• [Your goal] In the entries that follow, find the line containing "hormonizacion (47, 151)"; from there, copy every line exactly through the line containing "Diego Valenzuela (25, 2526)".

• [Pixel coordinate grounding data]
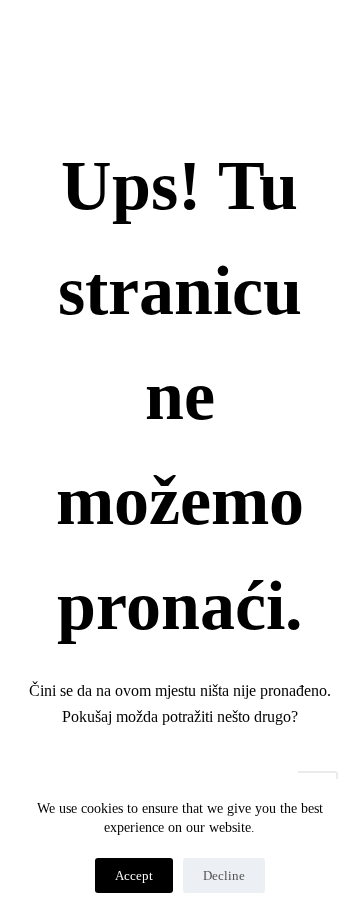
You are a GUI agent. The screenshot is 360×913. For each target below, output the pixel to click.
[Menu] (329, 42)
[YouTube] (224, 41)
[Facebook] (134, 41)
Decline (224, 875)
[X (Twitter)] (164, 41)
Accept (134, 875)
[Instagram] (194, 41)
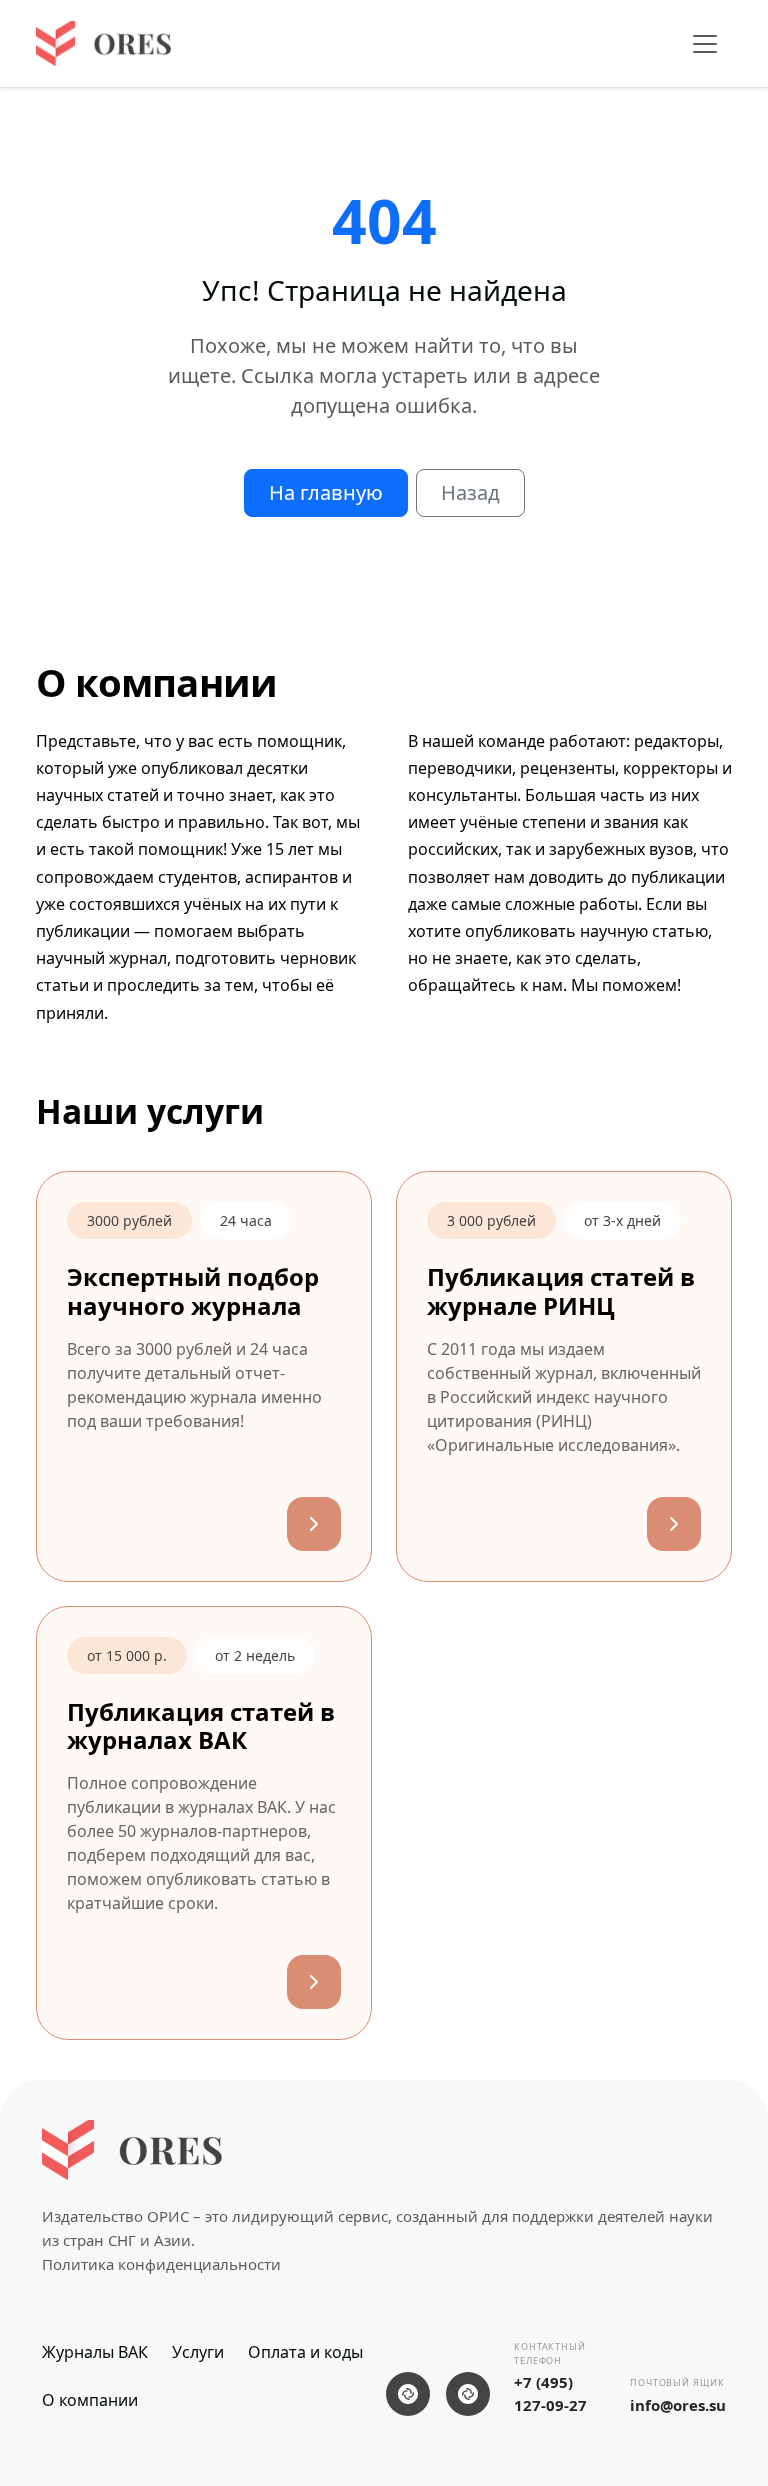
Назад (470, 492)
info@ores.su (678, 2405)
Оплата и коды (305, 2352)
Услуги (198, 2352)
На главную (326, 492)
---
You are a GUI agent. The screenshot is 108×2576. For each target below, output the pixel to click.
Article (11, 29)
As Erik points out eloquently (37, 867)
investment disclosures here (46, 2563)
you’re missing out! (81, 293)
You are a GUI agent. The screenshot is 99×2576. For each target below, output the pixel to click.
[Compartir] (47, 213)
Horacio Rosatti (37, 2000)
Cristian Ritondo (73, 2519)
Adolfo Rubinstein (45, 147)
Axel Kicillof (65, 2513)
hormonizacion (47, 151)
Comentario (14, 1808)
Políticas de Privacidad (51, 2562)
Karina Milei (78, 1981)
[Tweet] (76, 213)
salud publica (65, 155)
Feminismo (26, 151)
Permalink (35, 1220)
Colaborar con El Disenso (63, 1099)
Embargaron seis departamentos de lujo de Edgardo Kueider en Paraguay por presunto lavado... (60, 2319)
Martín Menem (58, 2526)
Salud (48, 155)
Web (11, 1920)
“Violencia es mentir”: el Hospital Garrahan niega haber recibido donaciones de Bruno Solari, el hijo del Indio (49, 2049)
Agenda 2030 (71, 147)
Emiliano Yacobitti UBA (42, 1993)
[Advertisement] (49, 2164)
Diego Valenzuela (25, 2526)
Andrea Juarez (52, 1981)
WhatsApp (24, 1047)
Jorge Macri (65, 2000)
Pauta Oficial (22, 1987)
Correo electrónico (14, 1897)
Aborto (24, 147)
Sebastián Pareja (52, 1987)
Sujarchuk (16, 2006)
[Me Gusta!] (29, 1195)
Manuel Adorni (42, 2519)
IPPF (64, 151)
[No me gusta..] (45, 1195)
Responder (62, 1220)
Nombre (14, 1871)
...
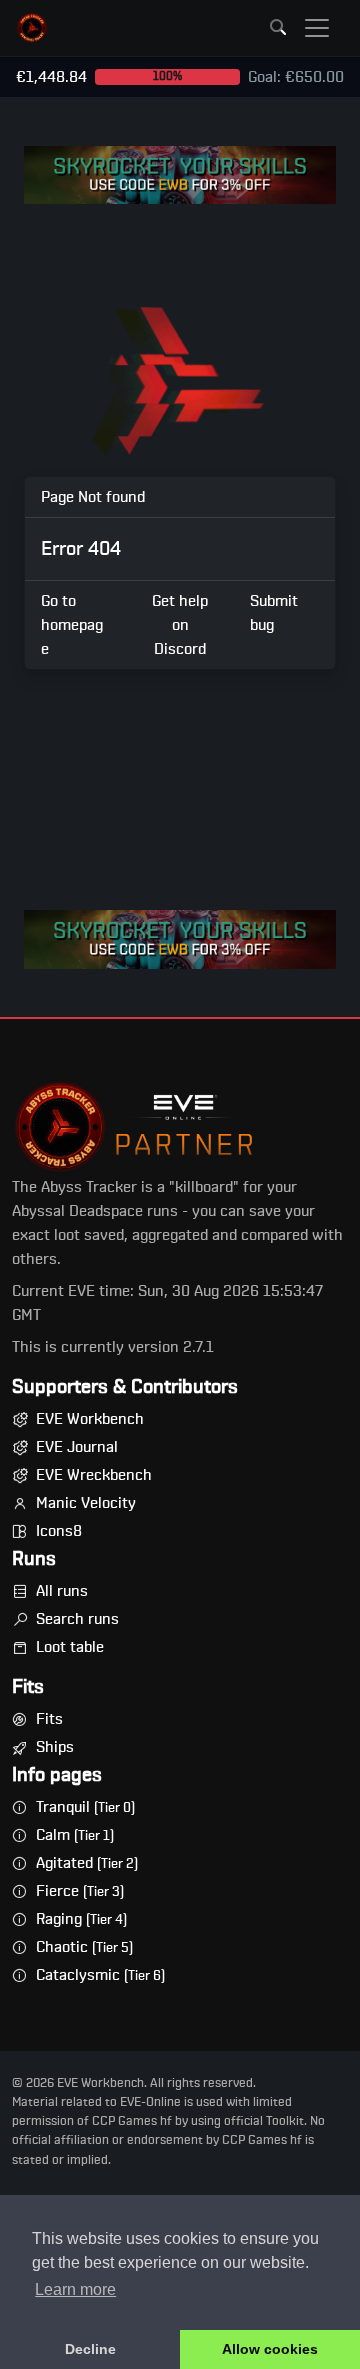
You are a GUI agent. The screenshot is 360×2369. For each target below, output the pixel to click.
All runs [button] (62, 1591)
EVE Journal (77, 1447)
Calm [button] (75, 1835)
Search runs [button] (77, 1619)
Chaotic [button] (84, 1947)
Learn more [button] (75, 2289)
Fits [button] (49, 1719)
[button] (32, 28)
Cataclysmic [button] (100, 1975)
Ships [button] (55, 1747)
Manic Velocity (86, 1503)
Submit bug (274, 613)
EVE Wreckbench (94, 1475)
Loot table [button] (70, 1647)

• [Output of the task]
hormonizacion (47, 151)
Comentario (14, 1808)
Políticas de Privacidad (51, 2562)
Karina Milei (78, 1981)
[Tweet] (76, 213)
salud publica (65, 155)
Feminismo (26, 151)
Permalink (35, 1220)
Colaborar con El Disenso (63, 1099)
Embargaron seis departamentos de lujo de Edgardo Kueider en Paraguay por presunto lavado... (60, 2319)
Martín Menem (58, 2526)
Salud (48, 155)
Web (11, 1920)
“Violencia es mentir”: el Hospital Garrahan niega haber recibido donaciones de Bruno Solari, el hijo del Indio (49, 2049)
Agenda 2030 (71, 147)
Emiliano Yacobitti UBA (42, 1993)
[Advertisement] (49, 2164)
Diego Valenzuela (25, 2526)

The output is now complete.